(Problem 1) From the end-of-life care press release, write out the passage between "A group of leading" and "of their lives.", inclusive.
(Problem 2)
Answer these questions from the end-of-life care press release:
(a) How many countries do the PRISMA consortium's experts come from?
(b) In which city is the symposium being held?
(c) What percentage of survey respondents said they would like to extend life?
(Problem 3) List every percentage the end-of-life care press release reports from its survey, each with the priority it refers to.

(Document passage)
----------------------------------------

A group of leading researchers and clinicians, led by Professor Irene Higginson OBE at King’s College London, will today call for delivery of end-of-life care across Europe to be reviewed, and investment in research increased, in order to meet people’s needs more effectively at the end of their lives.
The call comes as policy makers, research funders and experts in palliative and end-of-life care meet today in Brussels at a symposium held by PRISMA – a consortium of experts from nine European and African countries, led by King’s College London.
PRISMA, funded by the European Commission to coordinate end-of-life care research across nations, says greater attention must be paid to quality of life alongside potentially life-prolonging treatments, as its survey of public views shows quality of life is important to people, often more so than extending it.
Results of the first ever survey of over 9,000 people across seven European countries about their priorities for end of life care will be discussed at today’s symposium. The survey explored people’s priorities as if they were confronted with a serious disease, and had less than one year to live. The survey showed that: 71 percent of people said they would want to improve quality of life for the time they had left; four percent would like to extend life; and 25 percent said both quality and extending life was equally important.
Professor Irene Higginson OBE, scientific lead of PRISMA and Professor of Palliative Care and Policy at King’s College London, said: ‘There needs to be a fundamental shift in the approach to delivering end-of-life care across Europe. Although individuals’ priorities and needs will differ, it is absolutely clear that people value highly the quality of the time they have left.

----------------------------------------

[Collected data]
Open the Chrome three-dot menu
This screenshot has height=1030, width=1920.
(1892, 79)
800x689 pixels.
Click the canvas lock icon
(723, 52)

----------------------------------------

(Written reply 1)
A group of leading researchers and clinicians, led by Professor Irene Higginson OBE at King’s College London, will today call for delivery of end-of-life care across Europe to be reviewed, and investment in research increased, in order to meet people’s needs more effectively at the end of their lives.

(Written reply 2)
(a) Nine
(b) Brussels
(c) Four percent

(Written reply 3)
71 percent: improving quality of life for the time they had left
4 percent: extending life
25 percent: quality and extending life equally important